Malgré leur perte de vitesse, LR comme le PS restent importants dans le quotidien des Français grâce à leur ancrage local. Pour l’illustrer, il suffit de constater qu’ils se partagent toutes les régions de la France métropolitaine depuis les élections régionales de juin dernier. Parmi les trois favoris pour l’investiture des Républicains, deux sont présidents de région : Xavier Bertrand dans les Hauts-de-France et Valérie Pécresse en Île-de-France. Anne Hidalgo est, elle, maire de Paris depuis 2016 et a été reconduite en 2020. Preuve qu’à une échelle régionale et locale, le PS et LR conservent une base électorale. “Les relatifs bons résultats des forces traditionnelles dans le pays sont le signe des faiblesses du Rassemblement National et de La République En Marche, plus que de leurs forces, relativise le politologue Olivier Rouquan. C’est une victoire en creux, parce qu’il y a trop d’abstention pour dire que ces partis mobilisent et créent de la légitimité.”

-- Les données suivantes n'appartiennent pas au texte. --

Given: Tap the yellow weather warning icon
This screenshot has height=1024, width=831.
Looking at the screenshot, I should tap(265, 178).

Une candidate esseulée face à un congrès disputé

Le 14 octobre, Anne Hidalgo a été investie candidate du Parti Socialiste à la présidentielle 2022. Avec comme seul adversaire le maire du Mans, Stéphane le Foll, la maire de Paris n’a pas eu à batailler et le résultat était connu d’avance. Les Républicains sont dans la situation contraire, ayant six prétendants à la candidature finale. Espérant être étiquetés candidat LR, Valérie Pécresse et Xavier Bertrand ont même rejoint leur ancien parti, qu’ils avaient tous deux quittés en 2017.

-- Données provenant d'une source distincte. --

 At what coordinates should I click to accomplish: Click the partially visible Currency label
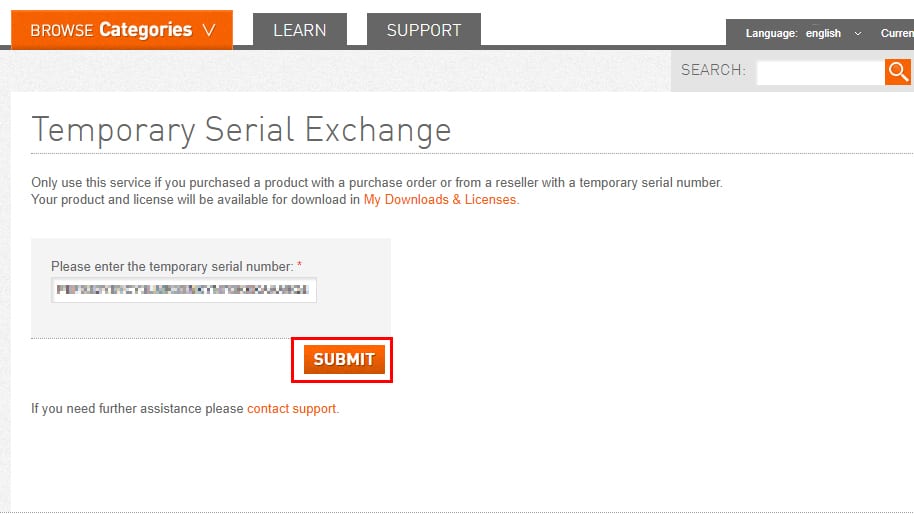tap(896, 33)
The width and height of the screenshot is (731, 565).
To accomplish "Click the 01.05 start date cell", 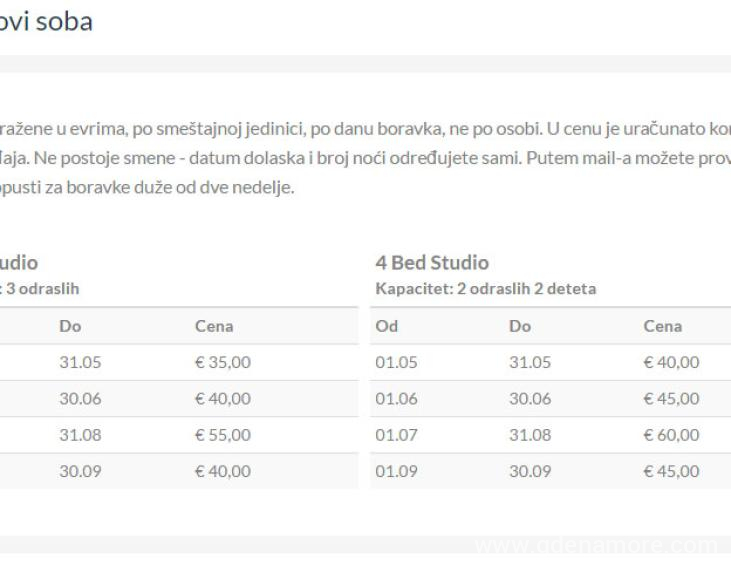I will click(x=394, y=362).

Le duo figure parmi les favoris pour remporter l’élection interne, au coude-à-coude avec Michel Barnier, l’ancien négociateur du Brexit pour l’Union Européenne. Ce dernier bénéficie de sa fidélité au parti ce qui le place en position de challenger. En revanche, Michel Barnier est moins bien placé que les deux présidents de région dans les intentions de vote au premier tour des présidentielles. 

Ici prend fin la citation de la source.